Each season brings a change. The creek diminishes to a mere trickle in the summer time and in the Fall leaves flow downstream getting caught up in branches along the way; winter brings ice with water flowing beneath the surface and in Spring Drowning Creek leaves its banks inundating nearby fields. And of course, Drowning Creek changes moment by moment. Each time I hike down the hill, across the old railroad grade (another story) to the creek it is a different creek. As I slowly wade into the water it is never the same water. Drowning Creek, any flowing brook is change.

Wade In the Water

Underground Railroad conductor, Harriet Tubman, used the old spiritual “Wade in the Water” to encourage her passengers to get off the trail and into the creek to elude slavecatchers and Bloodhounds.

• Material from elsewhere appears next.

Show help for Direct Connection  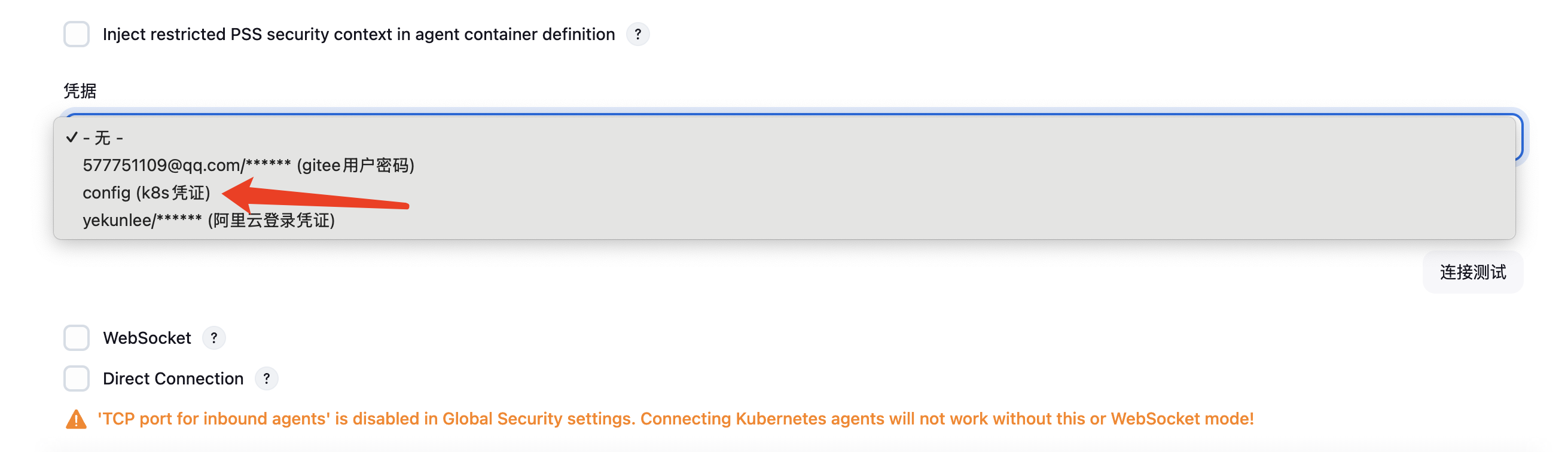click(x=266, y=378)
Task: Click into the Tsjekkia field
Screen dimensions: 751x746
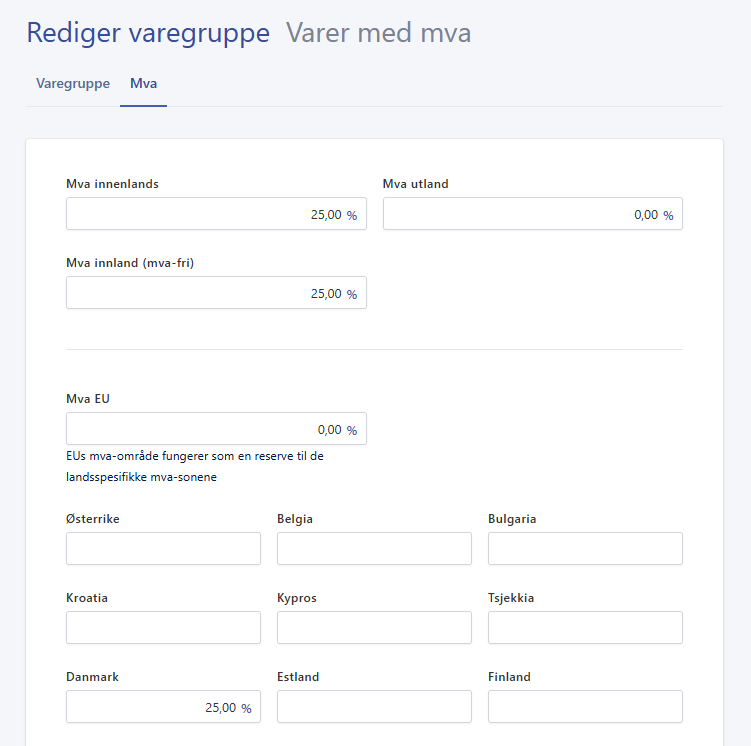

Whether it is the slow trickle of summer or the deluge of spring, to wade in the water is to no longer hold yourself apart from life but to be in it, soaked through, no separation. Having stepped off the well trodden path you are life’s constant change. You move as life moves. To wade in the water is to awaken, to find yourself in the midst — the creek as it cascades, water over rock, each moment new. In the midst of life’s floods – joy, sadness, love and loneliness; in the frozen moments of not knowing what to do, or how to be, you are here in life. Here you find the Grace of each moment rising to meet you, the path not mapped out, but flowing and ever-changing. And you are a part of that.

Extinguishing the Sound

If I am immersed, fully in, present in each moment, not separate from any thing, how can a sound apart from that intrude? What sound might I extinguish? Or brought in closer to my day to day, the car breaks down, where is the problem? I have an argument with a close friend, how could this be wrong? In emptiness, in the fullness of here, where is this external sound that needs to extinguished? Therefore, wading through the water, I extinguish the sound. Here’s another: Bodhidharma sends Huike off in pursuit of his mind:

Huike said to Bodhidharma, “My mind is anxious. Please pacify it.”
Bodhidharma replied, “Bring me your mind, and I will pacify it.”
Huike said, “Although I’ve sought it, I cannot find it.”
“There,” Bodhidharma replied, “I have pacified your mind.”